What side-effects are common and what red flags should I watch for?

Mild, short-lived effects are common after intimate treatments for laxity (laser/RF or injectables like PRP, polynucleotides, superficial HA boosters): temporary stinging, swelling, spotting or bruising, and a sensation of fullness. Red flags include fever, foul discharge, heavy bleeding, severe or worsening pelvic pain, visible blood in urine, and new post-menopausal bleeding—seek urgent review if these occur. Foundations (PFMT and GSM care) reduce risk. Educational only. Results vary. Not a cure.

Clinical Context

Who is more likely to experience irritation?

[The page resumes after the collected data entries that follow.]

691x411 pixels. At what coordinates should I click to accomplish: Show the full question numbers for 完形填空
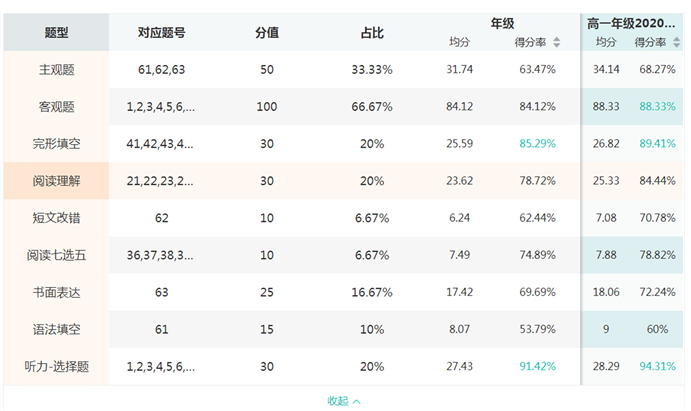(x=161, y=144)
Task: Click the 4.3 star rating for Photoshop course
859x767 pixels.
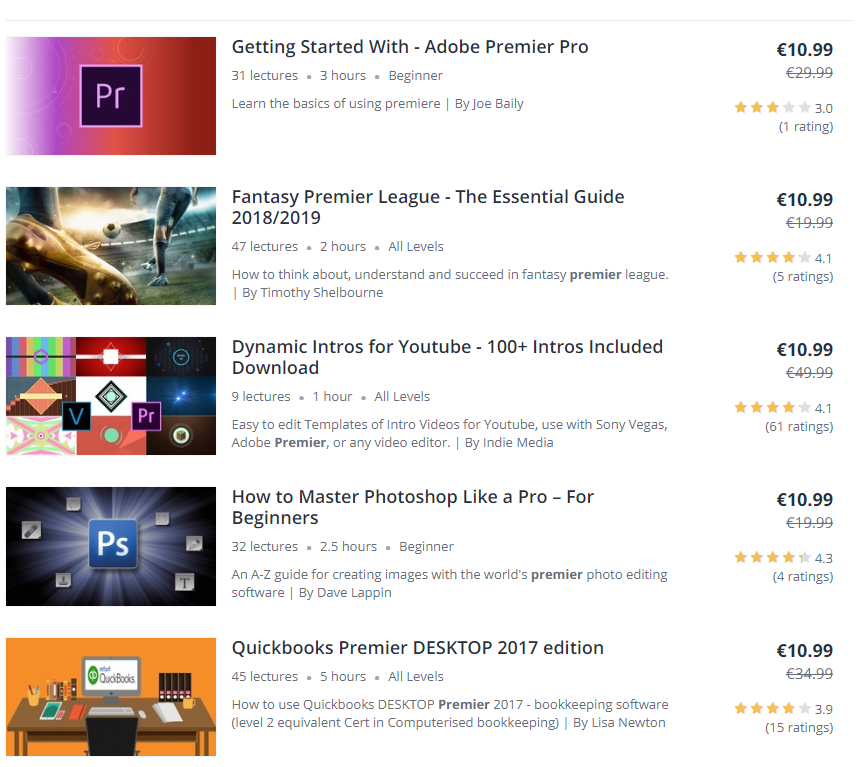Action: pos(783,558)
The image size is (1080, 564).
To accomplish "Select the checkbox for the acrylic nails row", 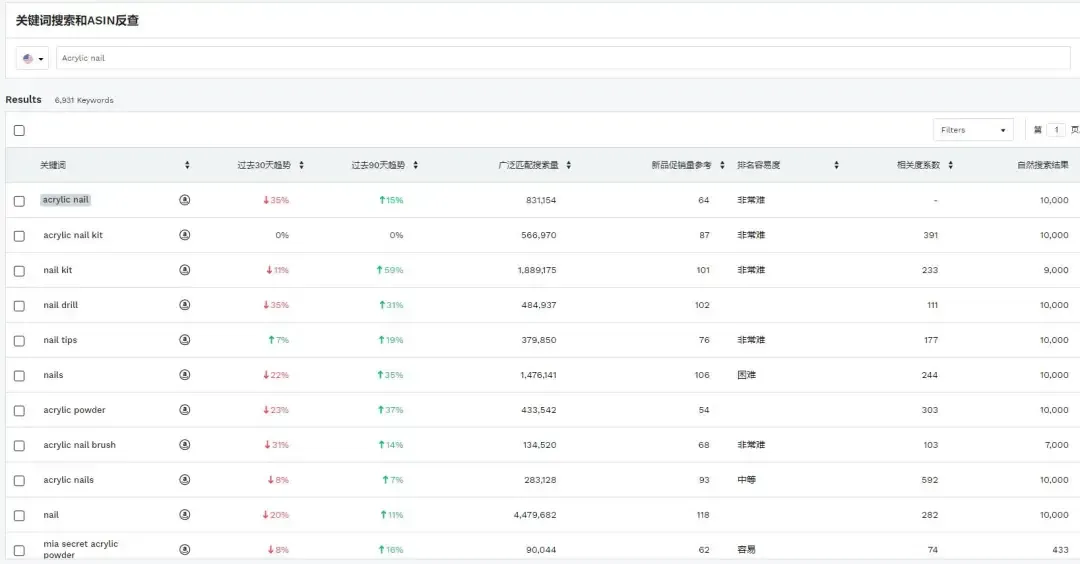I will pyautogui.click(x=19, y=481).
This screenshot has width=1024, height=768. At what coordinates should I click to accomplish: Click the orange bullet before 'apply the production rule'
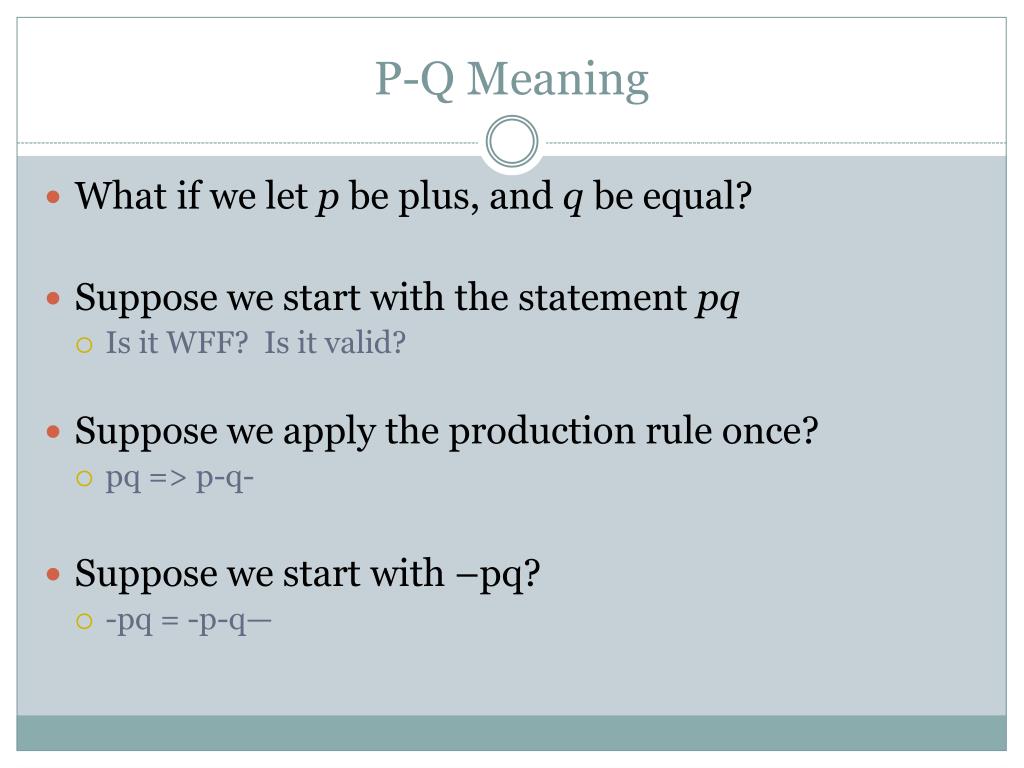(54, 432)
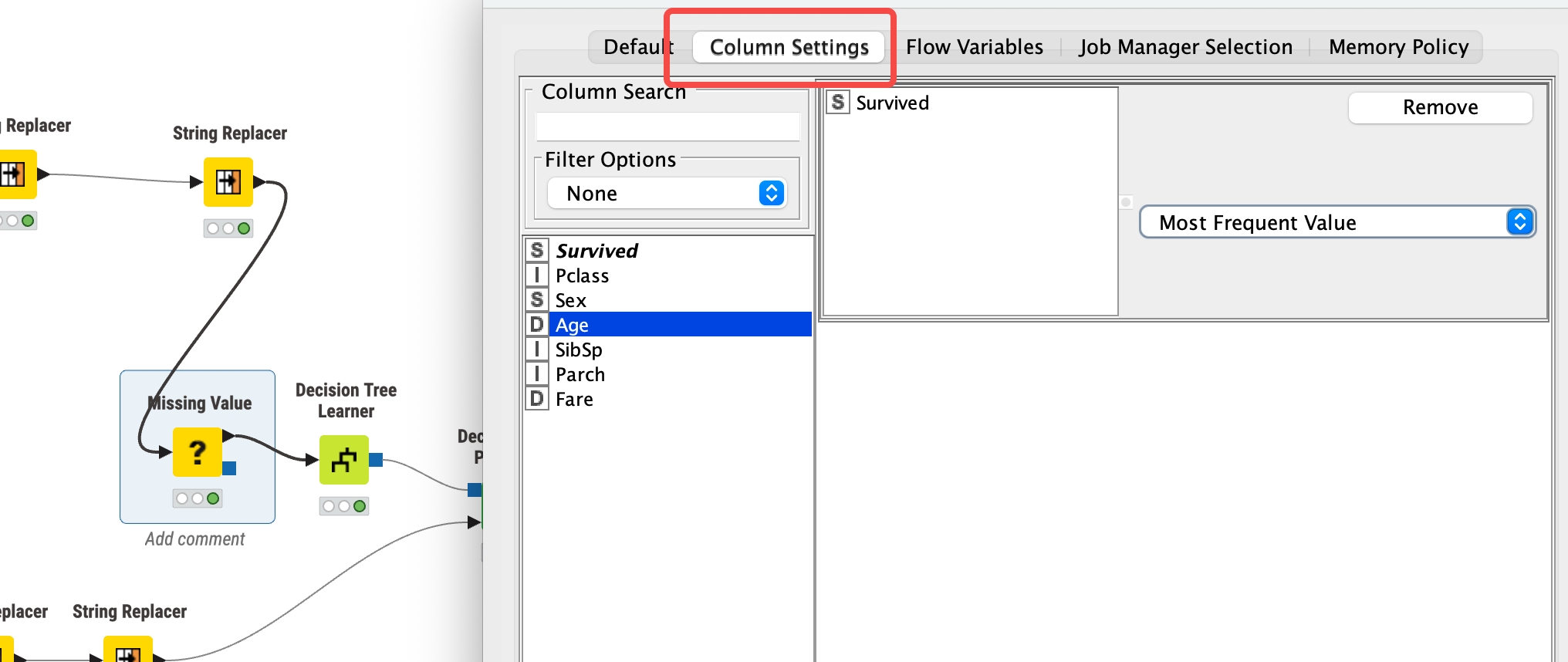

People with untreated GSM, recent infections, very sensitive skin, or pain-dominant/overactive pelvic floor patterns. These women often do better by optimising moisturiser/lubricant, considering local oestrogen, and undertaking down-training and coordination work before any procedure.

Safer candidates for a cautious trial. Postnatal or peri-/post-menopausal women with mild, entry-focused symptoms persisting after excellent foundations, no red flags, and realistic, functional goals (fewer micro-tears, calmer sting, less air-trapping). Use small, well-spaced trials (typically 2–3 sessions 4–8 weeks apart) with clear stop-rules if progress is modest.

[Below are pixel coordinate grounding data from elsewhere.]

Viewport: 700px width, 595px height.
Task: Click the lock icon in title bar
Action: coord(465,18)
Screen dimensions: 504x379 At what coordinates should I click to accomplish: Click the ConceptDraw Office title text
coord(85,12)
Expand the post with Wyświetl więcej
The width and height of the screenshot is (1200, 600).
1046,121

Immediate next steps. Keep a two-week diary of sting scores, micro-tears/spotting, air-trapping episodes, tampon comfort and ease at first penetration. Share it at review to judge risk–benefit and whether any escalation is warranted.

Evidence-Based Approaches

NHS (patient-friendly foundations): Step-by-step pelvic floor exercises and plain-English advice for vaginal dryness (GSM) help reduce irritation risk.

NICE menopause guidance (NG23): Recommends moisturisers/lubricants and considering low-dose local vaginal oestrogen when symptoms affect quality of life; procedure-based approaches are not first-line for GSM. NICE NG23.

NICE urinary incontinence & prolapse (NG123): Emphasises supervised pelvic floor muscle training first-line, supporting a conservative-first pathway and careful escalation. NICE NG123.

MHRA (UK regulator): Guidance on medical devices, intended use, UKCA/CE marking and vigilance supports safe selection and reporting for intimate procedures. MHRA – medical devices.

Cochrane Library (energy-based therapies): Method-rigorous reviews highlight small studies, heterogeneous protocols and short follow-up for vaginal laser/RF—hence modest expectations and strong consent/audit. Cochrane – vaginal laser/RF.